Constituency details
- Country: India
- Region: East India
- State: Bihar
- Assembly constituencies: Simri Bakhtiarpur Hasanpur Alauli Khagaria Beldaur Parbatta
- Established: 1957
- Total electors: 1,673,314 (in 2019)
- Reservation: None

Member of Parliament
- 18th Lok Sabha
- Incumbent Rajesh Verma
- Party: LJP(RV)
- Alliance: NDA
- Elected year: 2024
- Preceded by: Mehboob Ali Kaiser

= Khagaria Lok Sabha constituency =

Legislative Assembly constituency in Bihar

Khagaria Lok Sabha constituency is one of the 40 Lok Sabha (parliamentary) constituencies in Bihar state in eastern India. This constituency came into existence in 1957 and from 1957 to 2019, the constituency has elected six parliamentarians from the Yadav caste as well as five parliamentarians from the Kushwaha caste. Both the Yadav and Kushwaha communities are preponderant in this constituency and dominate the political scenario.

==History==
In this constituency a total of eleven candidates from Yadav and Koeri caste has been elected between 1957 and 2019 general elections. The Koeri candidates who became MPs from this constituency are Kameshwar Prasad Singh, Chandra Shekhar Prasad Verma, Satish Prasad Singh, Shakuni Choudhury and Renu Kushwaha. In 2024 Indian general elections, the INDIA alliance put Sanjay Kushwaha against Rajesh Verma of National Democratic Alliance. Sanjay Kushwaha who belonged to Koeri caste was sought as candidate to fulfill region's caste dynamics. The CPI(M) candidate Sanjay Kumar was also picked up by alliance as his father Yogendra Singh Kushwaha has been an MLA from Khagaria Assembly constituency located within this Lok Sabha constituency and the voters were supposed to prefer local candidate against outsider. Besides this, according to CPI(M)'s official social media handles, Kushwaha is a nephew of Indian independence activist Prabhu Narayan, who was martyred during 1942 Quit India movement, while trying to unfurl India's national flag, at the age of 21.

==Assembly segments==

Since last delimitation exercise, from 2009 Lok Sabha elections Khagaria Lok Sabha constituency comprised the following six Vidhan Sabha (legislative assembly) segments:

#: Name; District; Member; Party; 2024 lead
76: Simri Bakhtiarpur; Saharsa; Sanjay Kumar Singh; LJP(RV); LJP(RV)
=====
* _Problem to solve_
Answer these questions using the Khagaria constituency text.
(a) In what year was the constituency established?
(b) Who preceded Rajesh Verma as the member of parliament?
(c) In which district does the Simri Bakhtiarpur assembly segment lie?
=====
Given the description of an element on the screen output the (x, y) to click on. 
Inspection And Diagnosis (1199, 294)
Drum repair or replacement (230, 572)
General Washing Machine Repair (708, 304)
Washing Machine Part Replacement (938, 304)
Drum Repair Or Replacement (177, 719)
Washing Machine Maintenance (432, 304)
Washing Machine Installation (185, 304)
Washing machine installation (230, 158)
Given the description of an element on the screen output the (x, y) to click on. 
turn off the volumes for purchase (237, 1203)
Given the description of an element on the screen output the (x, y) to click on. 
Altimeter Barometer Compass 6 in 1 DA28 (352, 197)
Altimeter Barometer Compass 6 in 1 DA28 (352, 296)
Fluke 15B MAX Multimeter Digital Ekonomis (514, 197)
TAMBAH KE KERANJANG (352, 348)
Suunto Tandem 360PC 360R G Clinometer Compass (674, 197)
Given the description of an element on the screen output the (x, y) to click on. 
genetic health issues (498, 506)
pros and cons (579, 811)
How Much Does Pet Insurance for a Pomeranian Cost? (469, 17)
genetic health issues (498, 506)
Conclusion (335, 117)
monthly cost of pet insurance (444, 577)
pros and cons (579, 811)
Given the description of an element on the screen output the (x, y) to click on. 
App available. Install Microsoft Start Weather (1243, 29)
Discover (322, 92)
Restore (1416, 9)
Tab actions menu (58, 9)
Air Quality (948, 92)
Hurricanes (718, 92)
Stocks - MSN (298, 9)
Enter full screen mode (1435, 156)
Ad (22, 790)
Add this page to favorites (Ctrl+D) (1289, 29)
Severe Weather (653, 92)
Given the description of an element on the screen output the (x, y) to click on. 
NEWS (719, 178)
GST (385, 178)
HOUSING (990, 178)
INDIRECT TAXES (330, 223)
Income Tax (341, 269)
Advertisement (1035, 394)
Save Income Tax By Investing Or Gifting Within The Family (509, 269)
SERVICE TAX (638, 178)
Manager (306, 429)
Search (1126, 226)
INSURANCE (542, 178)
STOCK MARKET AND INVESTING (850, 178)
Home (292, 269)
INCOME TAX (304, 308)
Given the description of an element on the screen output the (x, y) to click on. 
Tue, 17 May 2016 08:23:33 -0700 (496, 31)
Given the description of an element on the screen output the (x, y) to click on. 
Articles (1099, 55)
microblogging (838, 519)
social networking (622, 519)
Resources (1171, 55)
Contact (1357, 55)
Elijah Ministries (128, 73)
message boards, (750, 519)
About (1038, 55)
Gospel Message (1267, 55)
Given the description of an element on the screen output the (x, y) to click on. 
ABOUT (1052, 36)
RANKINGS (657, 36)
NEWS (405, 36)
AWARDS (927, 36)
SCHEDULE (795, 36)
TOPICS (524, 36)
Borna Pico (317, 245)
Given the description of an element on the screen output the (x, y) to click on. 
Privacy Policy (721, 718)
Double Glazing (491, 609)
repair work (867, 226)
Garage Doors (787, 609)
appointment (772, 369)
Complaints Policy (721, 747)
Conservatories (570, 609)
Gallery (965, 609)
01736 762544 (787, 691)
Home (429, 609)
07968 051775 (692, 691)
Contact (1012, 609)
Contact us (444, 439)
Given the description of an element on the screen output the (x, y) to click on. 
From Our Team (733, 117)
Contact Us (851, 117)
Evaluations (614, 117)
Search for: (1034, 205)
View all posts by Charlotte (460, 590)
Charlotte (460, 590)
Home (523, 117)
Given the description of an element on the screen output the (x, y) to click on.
=====
* _Finished exercise_
(a) 1957
(b) Mehboob Ali Kaiser
(c) Saharsa